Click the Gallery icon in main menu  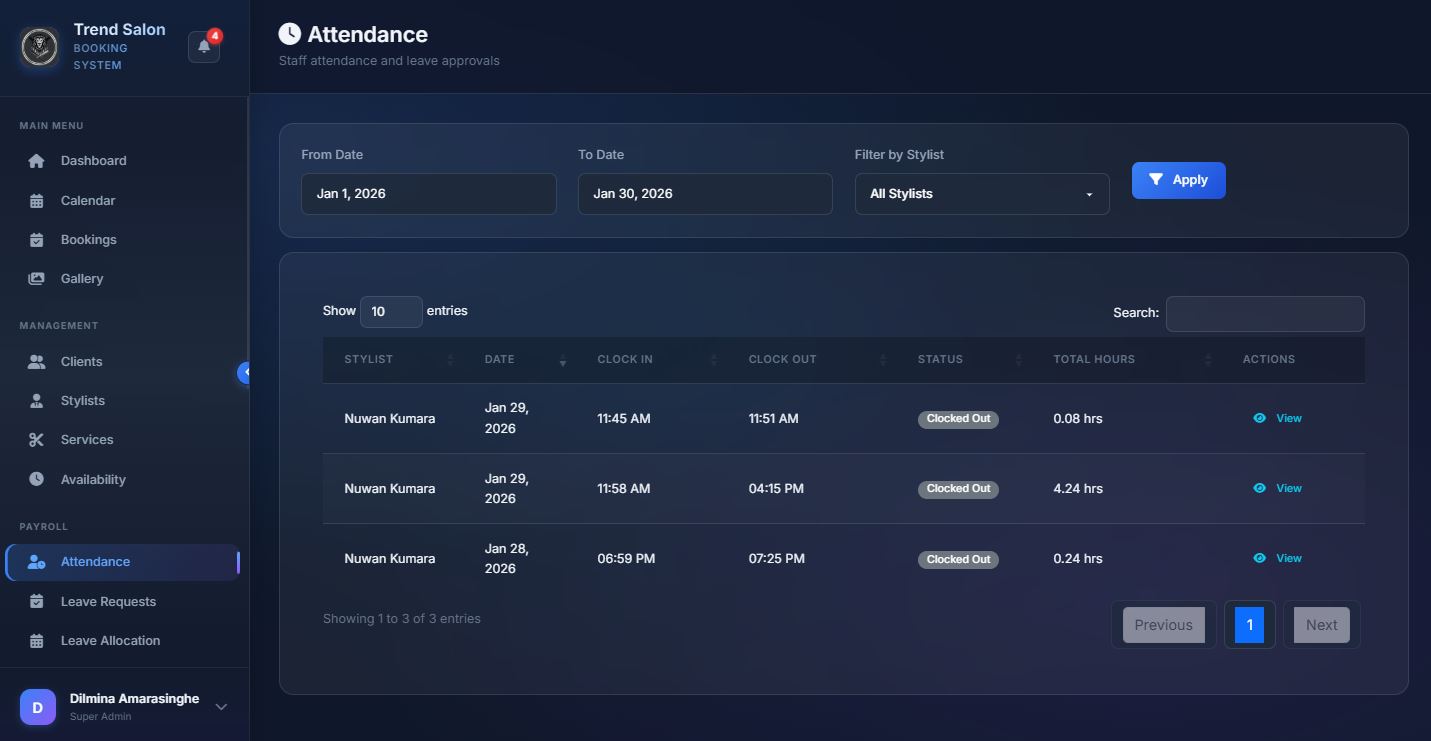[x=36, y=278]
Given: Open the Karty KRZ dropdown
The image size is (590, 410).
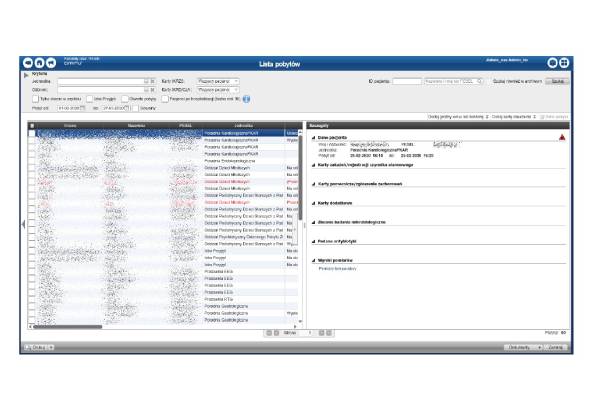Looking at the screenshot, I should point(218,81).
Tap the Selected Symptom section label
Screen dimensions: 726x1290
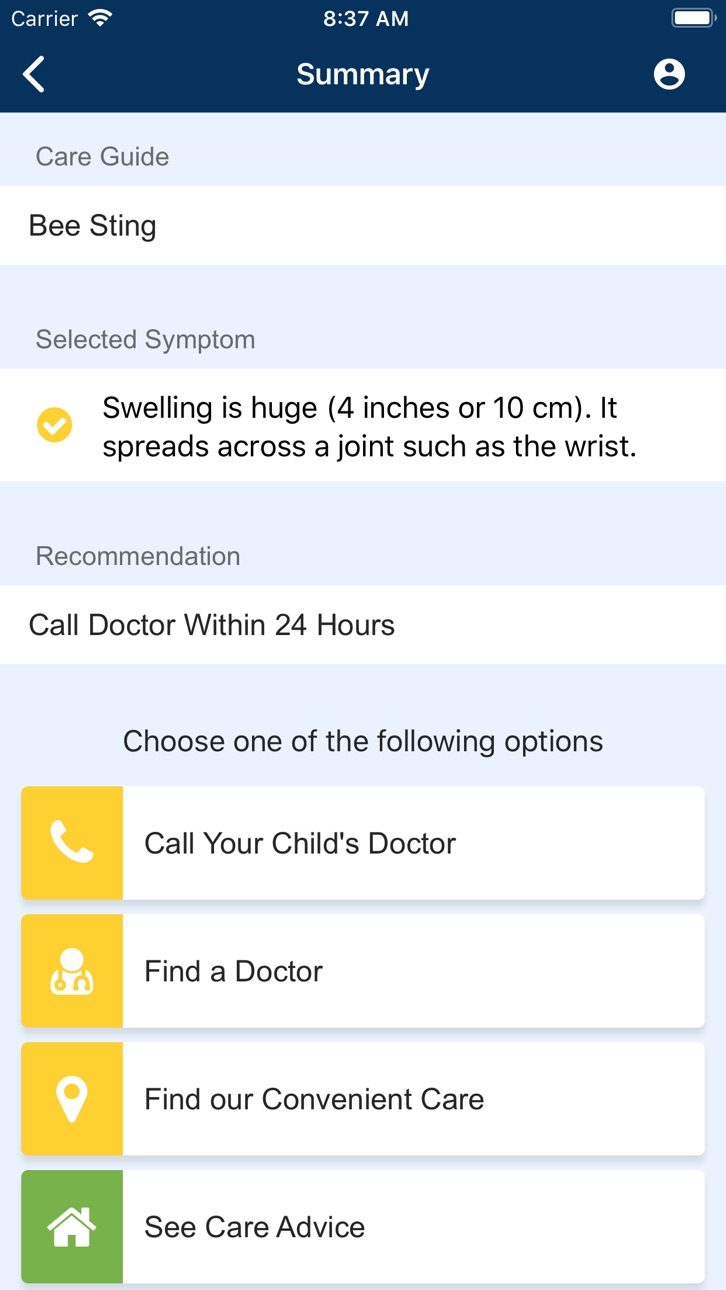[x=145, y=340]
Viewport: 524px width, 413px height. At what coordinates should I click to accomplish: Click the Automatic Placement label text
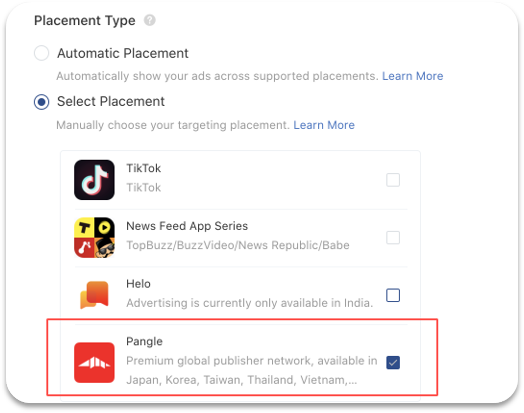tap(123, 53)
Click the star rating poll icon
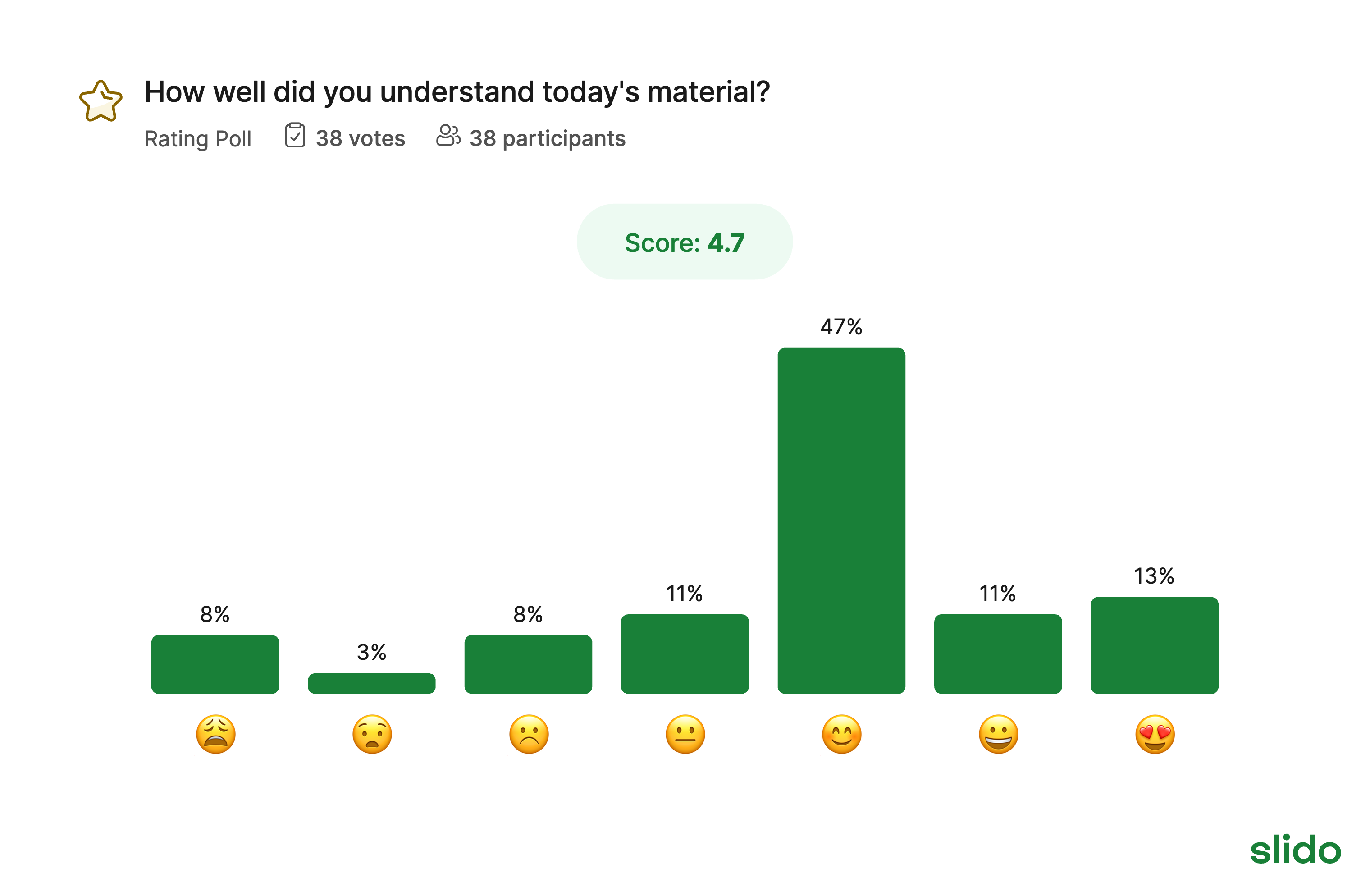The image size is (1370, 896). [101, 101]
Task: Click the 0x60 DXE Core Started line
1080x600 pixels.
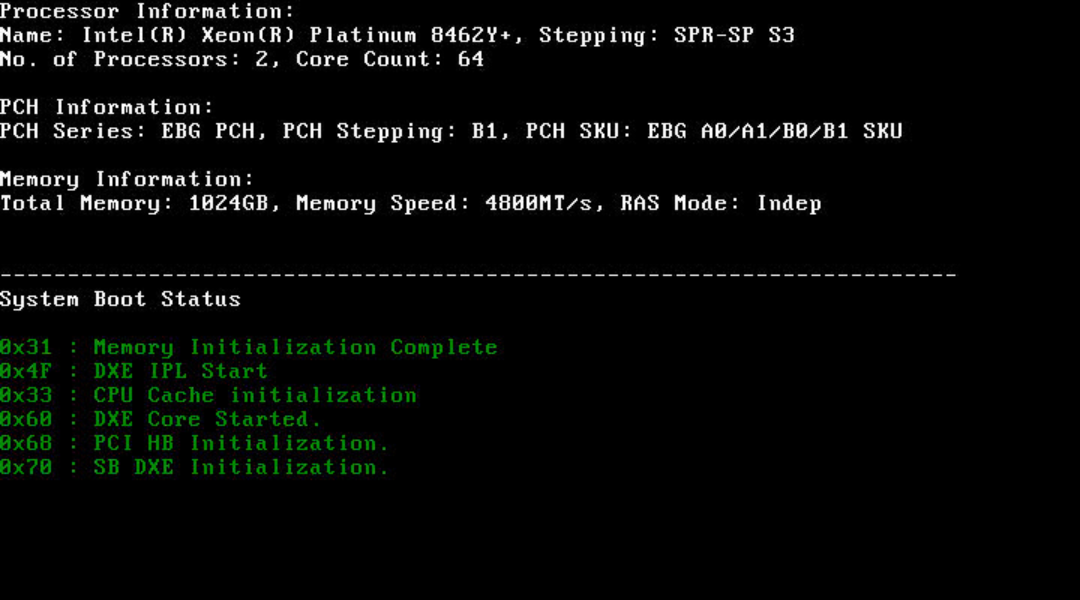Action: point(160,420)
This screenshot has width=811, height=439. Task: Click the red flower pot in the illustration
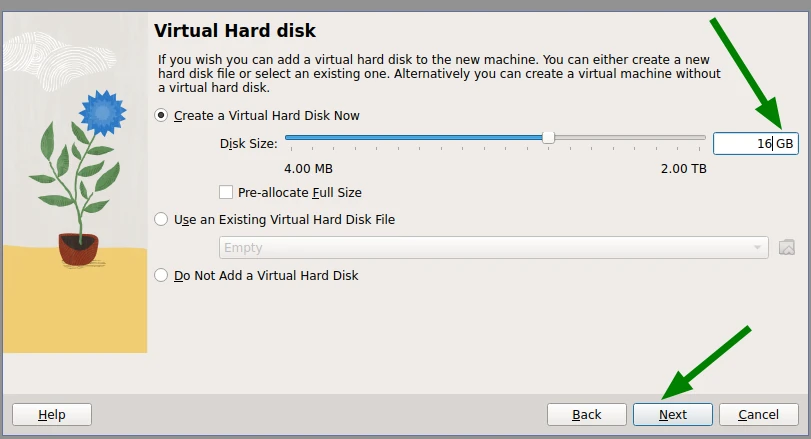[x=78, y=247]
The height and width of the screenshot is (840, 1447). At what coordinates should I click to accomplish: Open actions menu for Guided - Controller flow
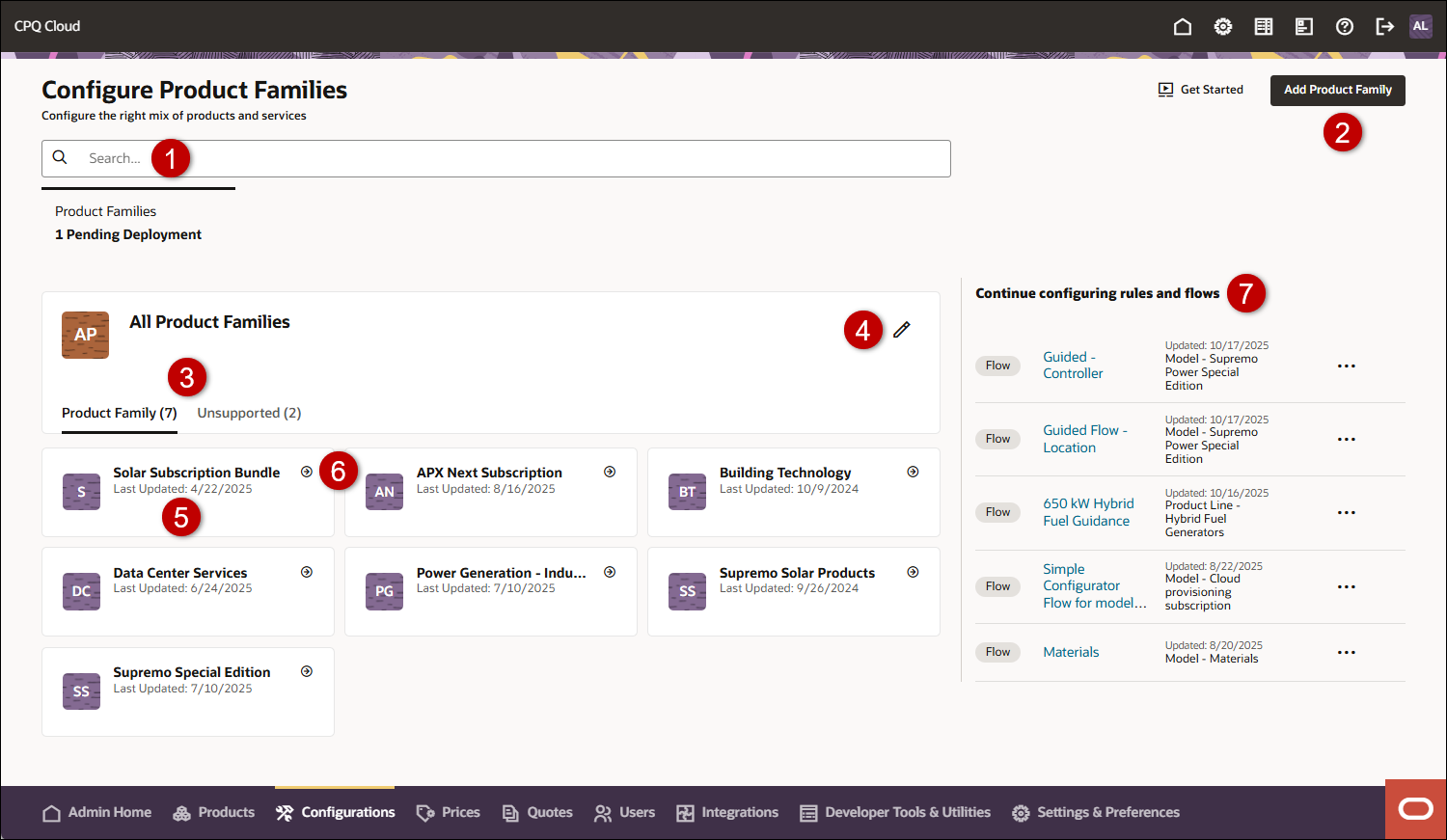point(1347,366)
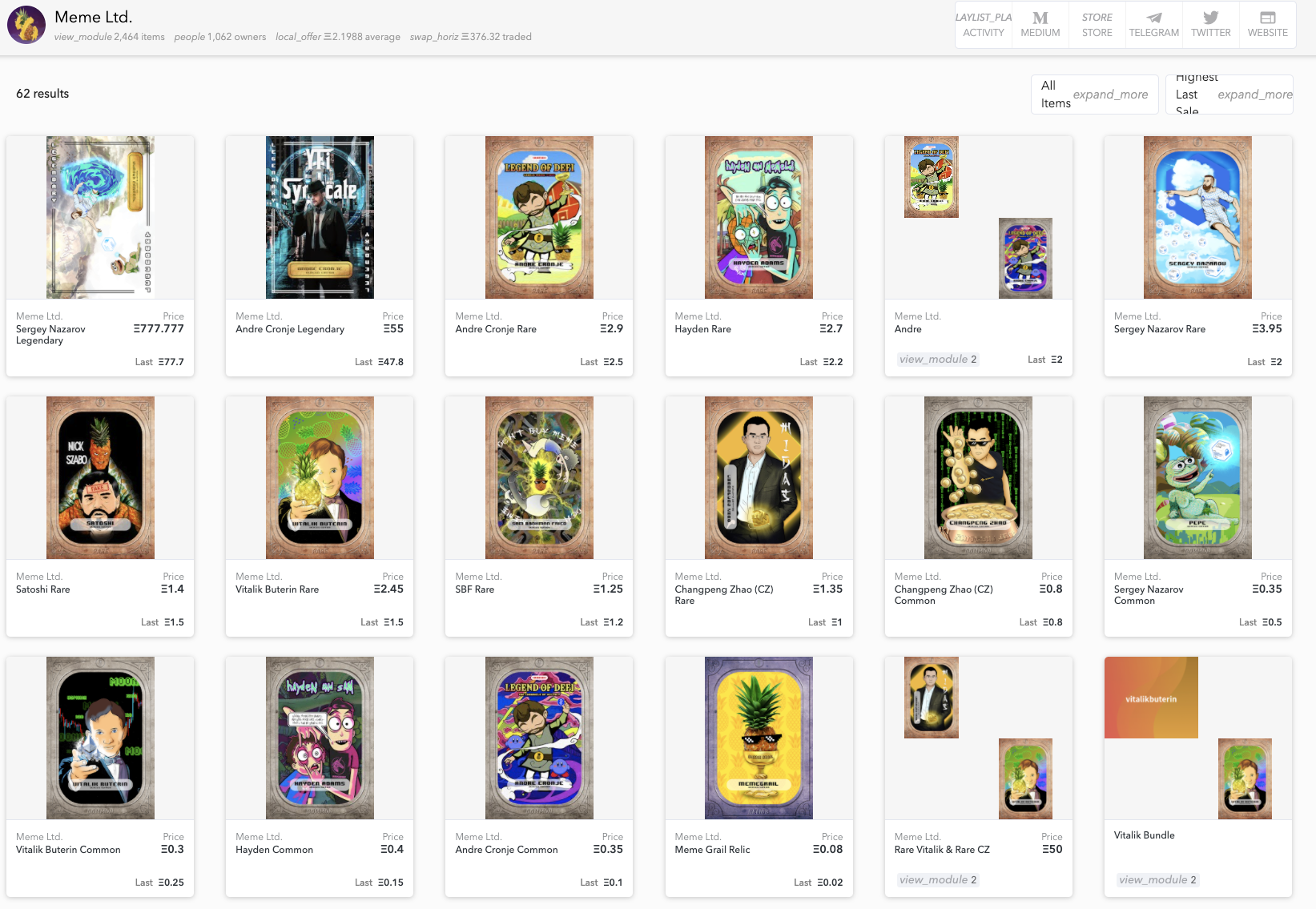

**Your assignment**
Which lines run from the one containing "Tap the Selected Symptom section label" to the end of the entries above? Write them out exactly, leaving out every picture.

**Answer to the exercise**
Tap the Selected Symptom section label
Screen dimensions: 726x1290
[x=145, y=340]
Viewport: 524px width, 413px height. At what coordinates should I click to accomplish: Click the Automatic Placement label text
tap(123, 53)
Click the star rating poll icon
The image size is (1370, 896). [101, 101]
Task: Click the 0x60 DXE Core Started line
1080x600 pixels.
Action: point(160,420)
This screenshot has width=811, height=439. Task: Click the red flower pot in the illustration
[x=78, y=247]
The height and width of the screenshot is (840, 1447). At what coordinates should I click to accomplish: Open actions menu for Guided - Controller flow
point(1347,366)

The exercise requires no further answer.